_Work to do_: Switch "dropdown" to "menu" in everything from the line containing "Open the main branch selector dropdown" down to the end of the items, keeping the rest of those lines the same and leaving out the pictures.

BEGIN Provided entries

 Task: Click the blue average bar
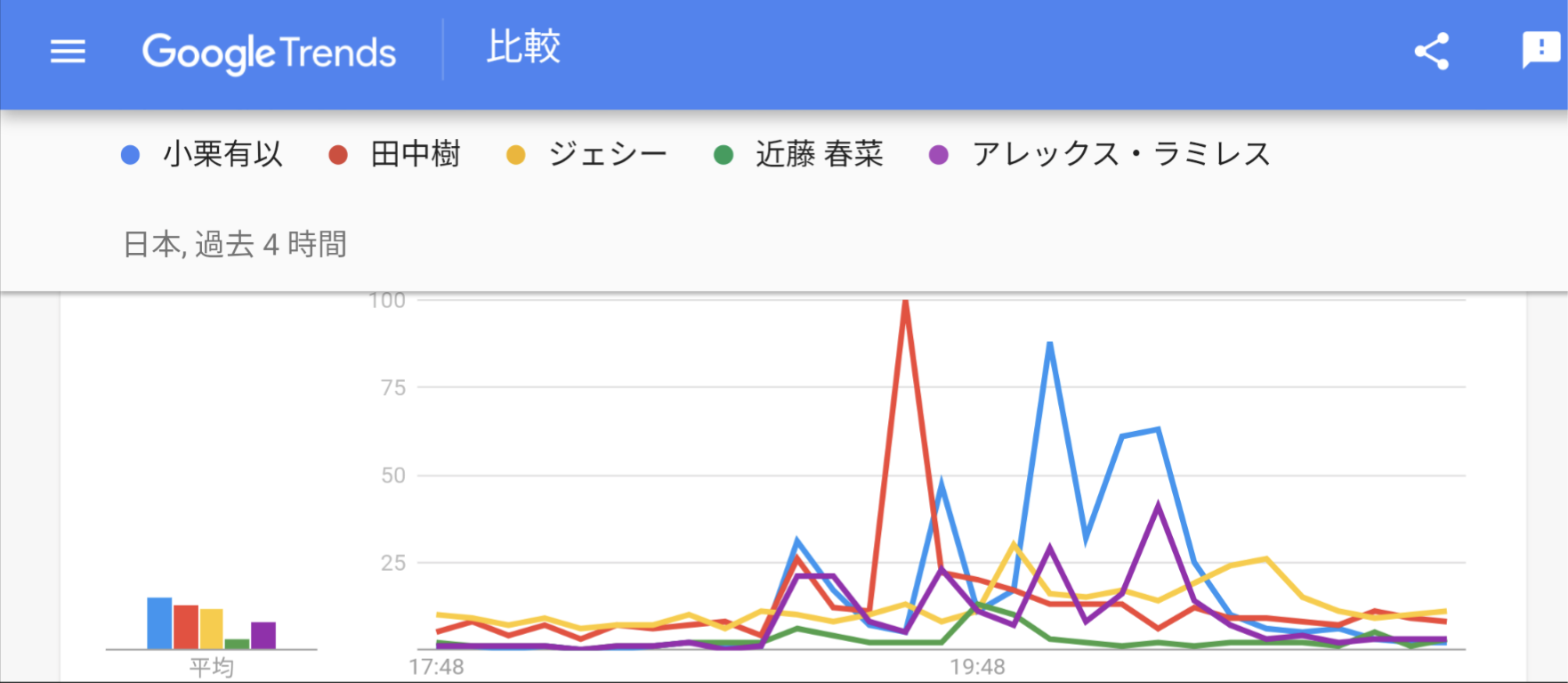pyautogui.click(x=159, y=623)
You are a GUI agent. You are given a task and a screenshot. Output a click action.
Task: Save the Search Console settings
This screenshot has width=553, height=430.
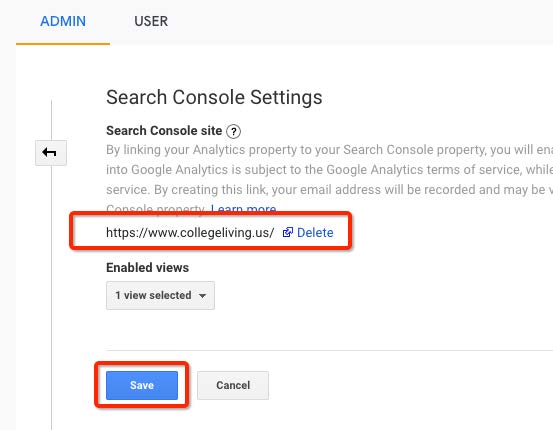[x=142, y=385]
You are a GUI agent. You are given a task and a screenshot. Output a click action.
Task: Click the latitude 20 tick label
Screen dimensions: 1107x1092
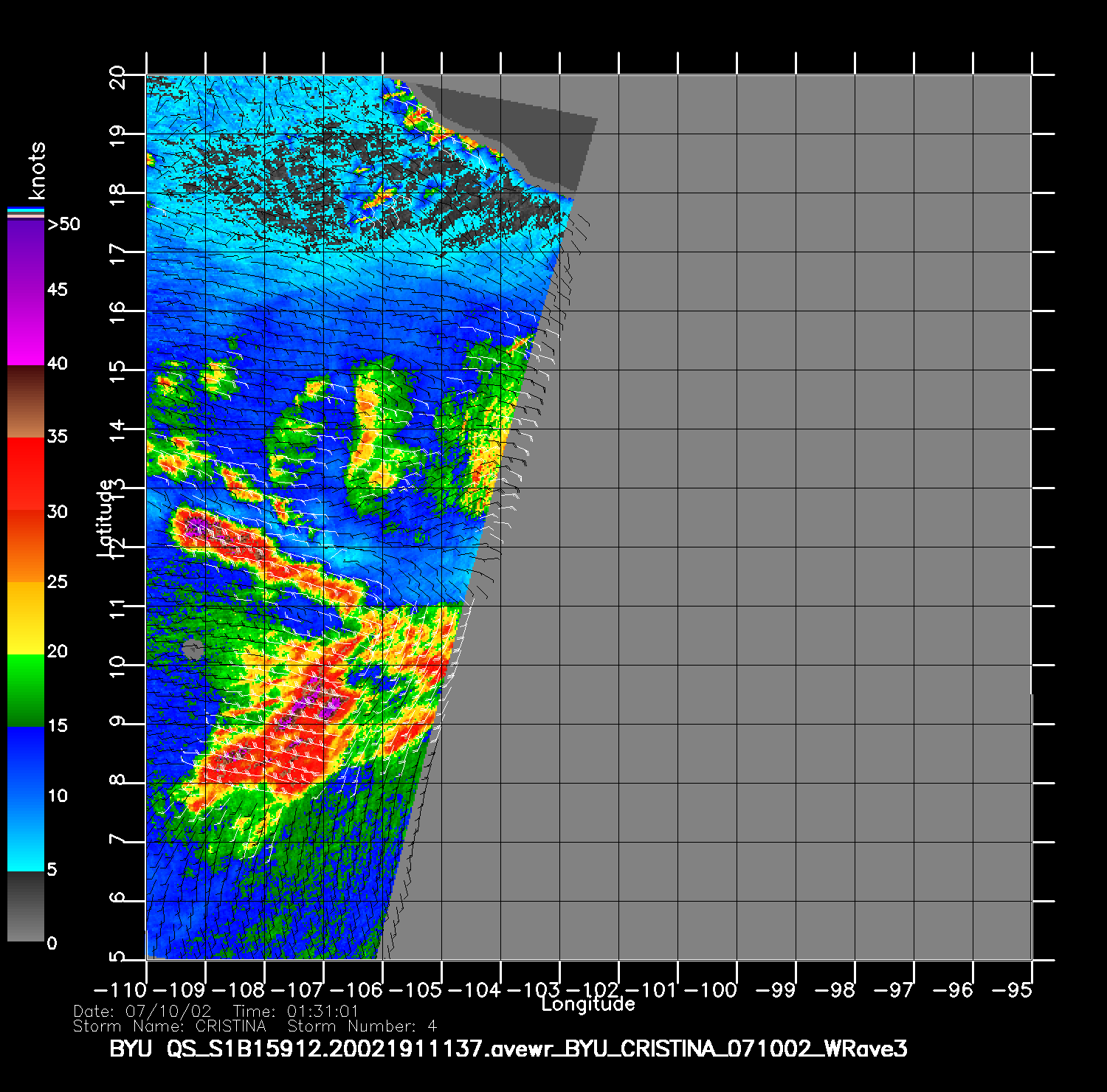pyautogui.click(x=117, y=76)
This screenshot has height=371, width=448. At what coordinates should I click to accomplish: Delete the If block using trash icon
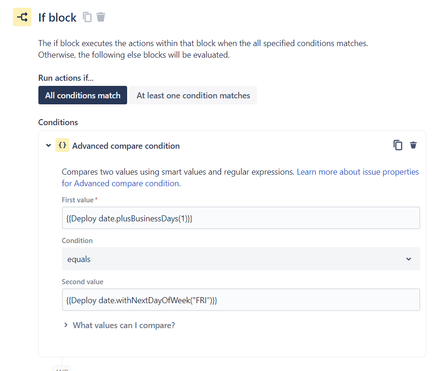pyautogui.click(x=101, y=17)
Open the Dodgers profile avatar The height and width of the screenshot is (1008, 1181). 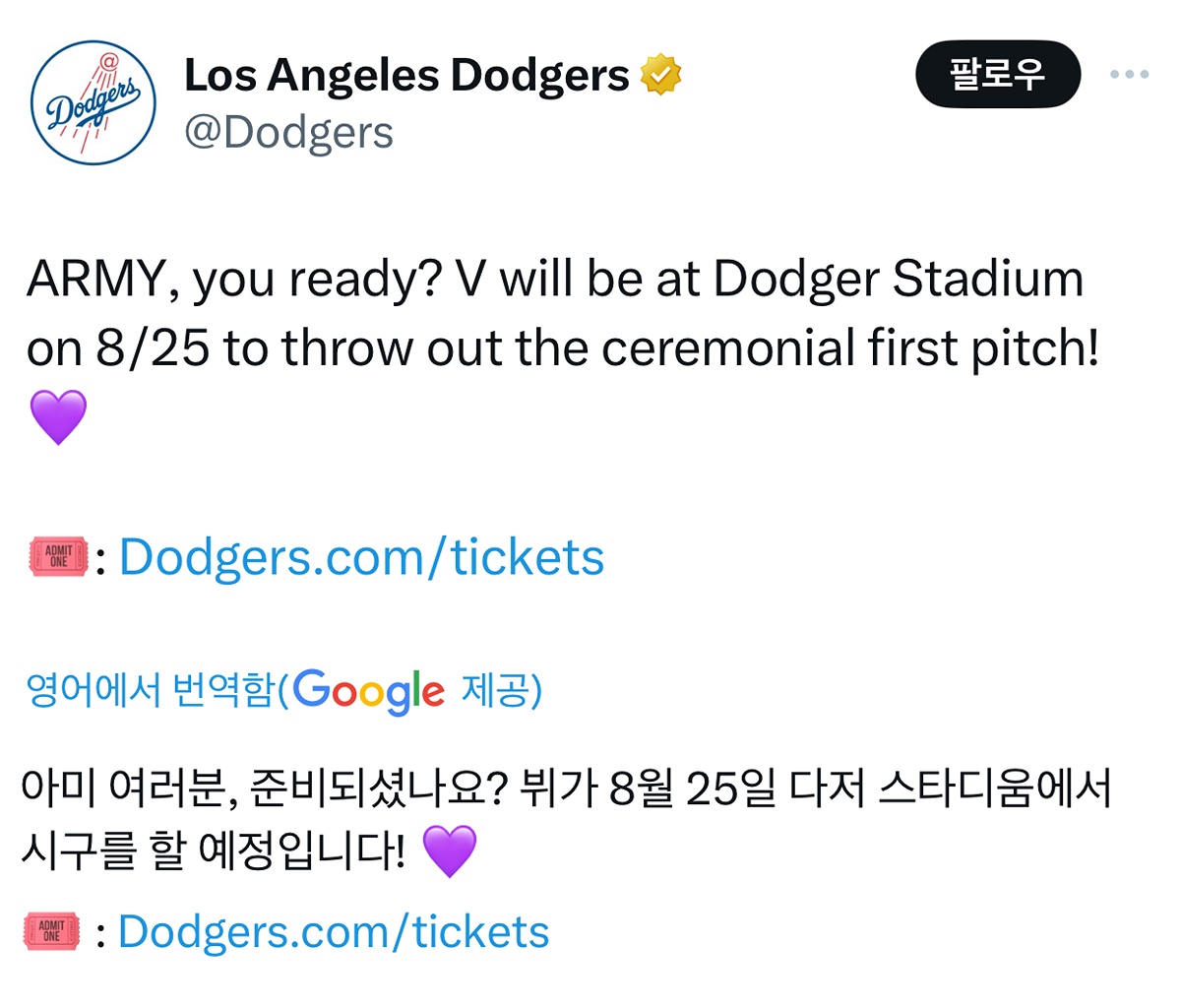point(93,102)
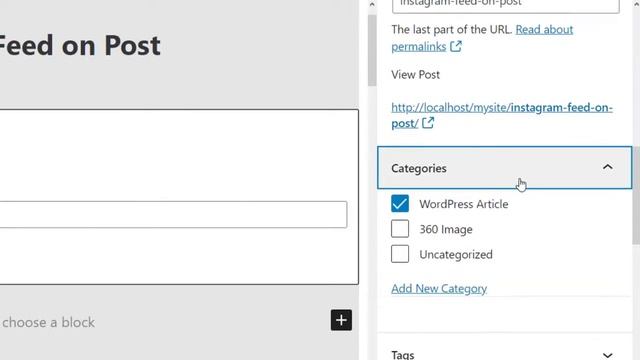This screenshot has height=360, width=640.
Task: Click the black plus add block button
Action: pyautogui.click(x=341, y=320)
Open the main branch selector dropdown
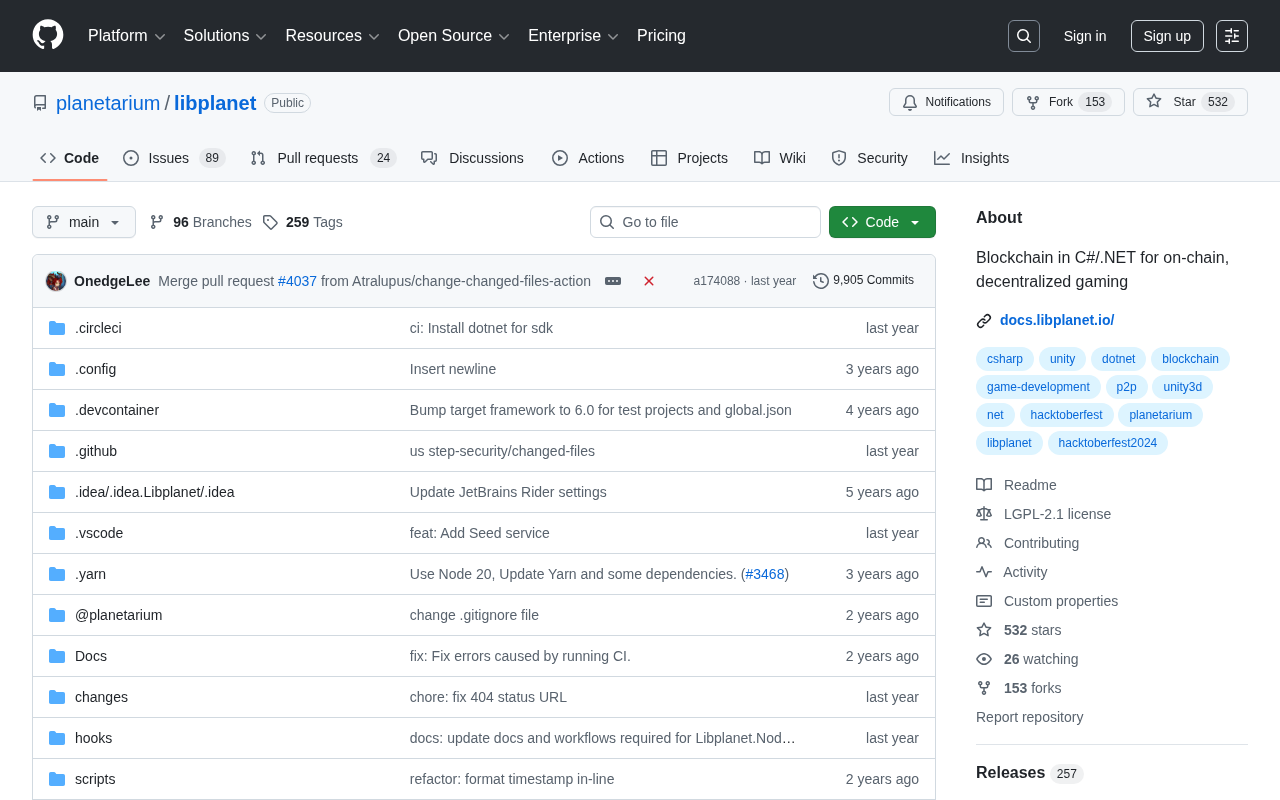Screen dimensions: 1280x800 [84, 222]
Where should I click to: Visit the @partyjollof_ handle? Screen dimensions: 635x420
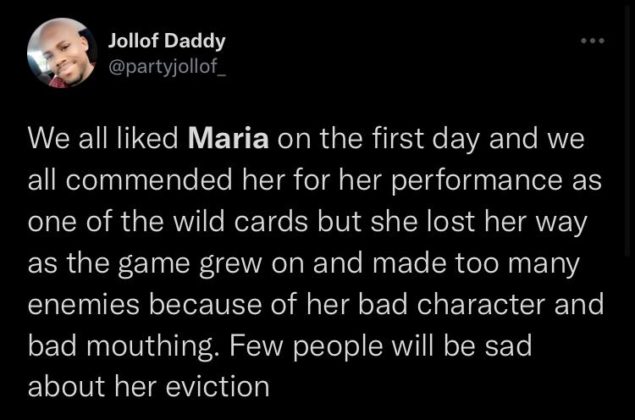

END Provided entries

_The output_:
Open the main branch selector menu
Screen dimensions: 1280x800 [84, 222]
Where should I click to: Visit the @partyjollof_ handle? Screen dimensions: 635x420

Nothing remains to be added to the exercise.